KOUKI (Texte de Anne Dutheil)

Maman s'apprête à refermer la porte de la chambre. De son petit lit, Pierre ne verra bientôt plus la lumière du couloir. Pierre ferme les yeux très fort en serrant contre lui Petsy l'ourson. Ca y est, il fait tout sombre. Les gros rideaux de velours sont tirés, masquant ainsi toute éventuelle clarté lunaire. Quand on serre les paupières ainsi, on a de drôles de couleurs qui apparaissent dans le fond des yeux. Pierre ne sait pas très bien où se trouve le fond des yeux. Parfois, quand il se voit dans la glace de la salle de bains, il écarquille ses grands yeux bruns, il tire sur ses paupières et ses joues pour voir se dessiner les rondeurs des deux globes blancs. Mais ça lui fait un peu peur, alors il n'insiste pas.
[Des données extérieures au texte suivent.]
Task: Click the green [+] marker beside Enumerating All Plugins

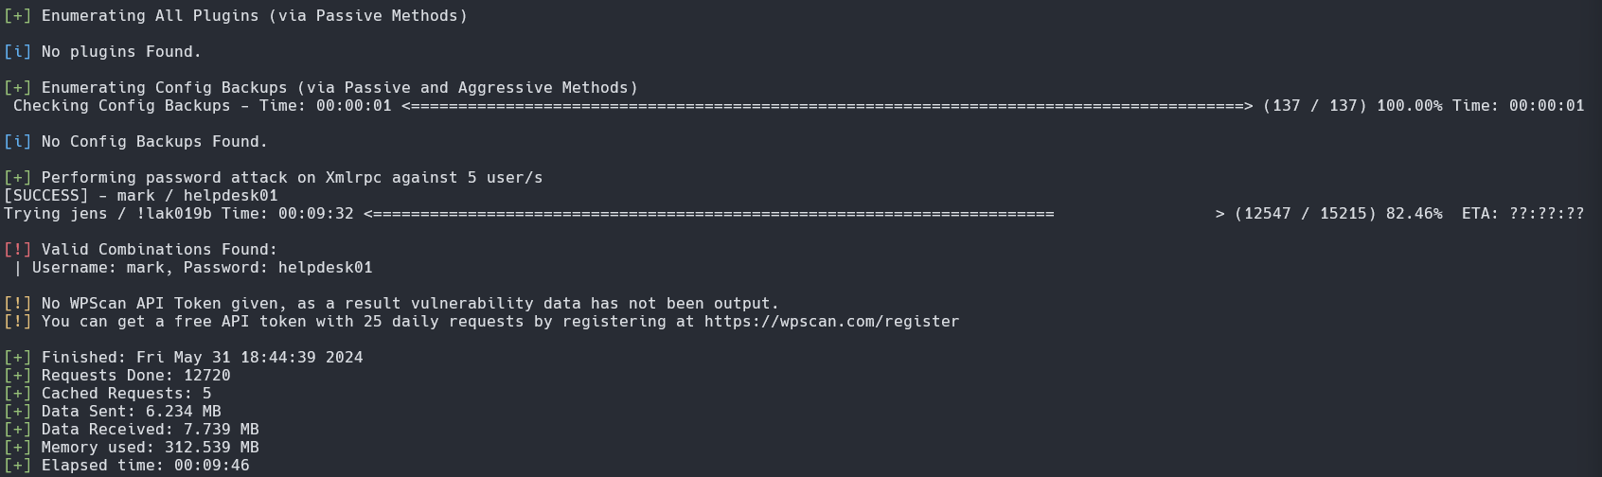Action: pos(18,16)
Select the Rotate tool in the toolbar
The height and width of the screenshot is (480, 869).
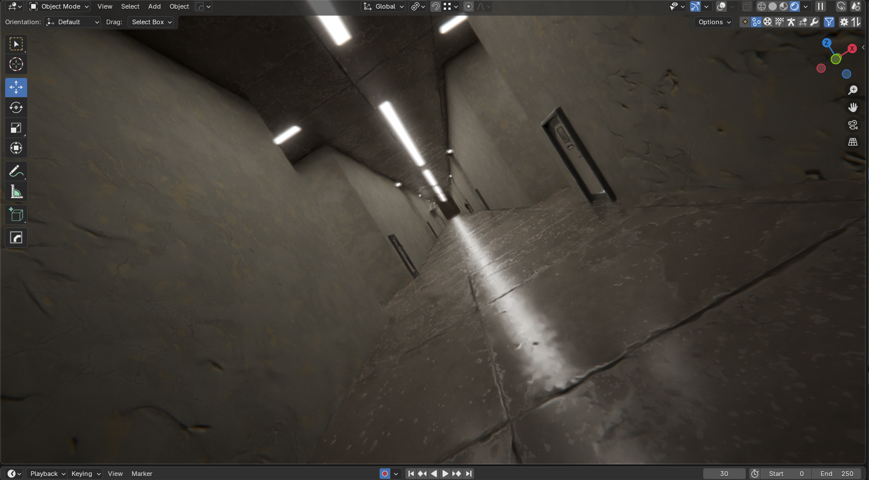[x=16, y=107]
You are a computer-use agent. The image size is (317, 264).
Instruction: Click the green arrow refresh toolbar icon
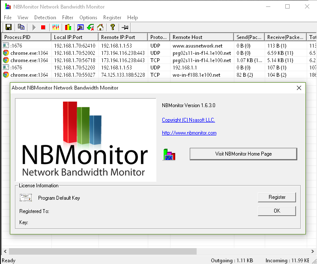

Pierre aime beaucoup son petit ours, mais il est bien triste lorsque Maman quitte la chambre et va rejoindre Papa jusqu'à demain. Car il sait qu'une fois qu'il aura serré fort les paupières et l'ours Petsy, il rouvrira les yeux et aura peur. D'abord un peu seulement, puis son coeur se mettra à battre de plus en plus vite au fur et à mesure qu'il pourra distinguer les contours obscurs des objets de la chambre. Cela commence par le pupitre d'écolier avec le petit banc qui y est attaché. Pierre a vaguement l'impression que ce meuble lui reproche quelque chose. Pour éviter de comprendre la nature de ce reproche, Pierre déplace son regard vers la petite table que Papa a installée exprès pour y poser "le premier ordinateur de son fils"-car Papa est sûr que Pierre aura beaucoup d'ordinateurs plus tard.-C'était le cadeau de Noël de Pierre cette année-là...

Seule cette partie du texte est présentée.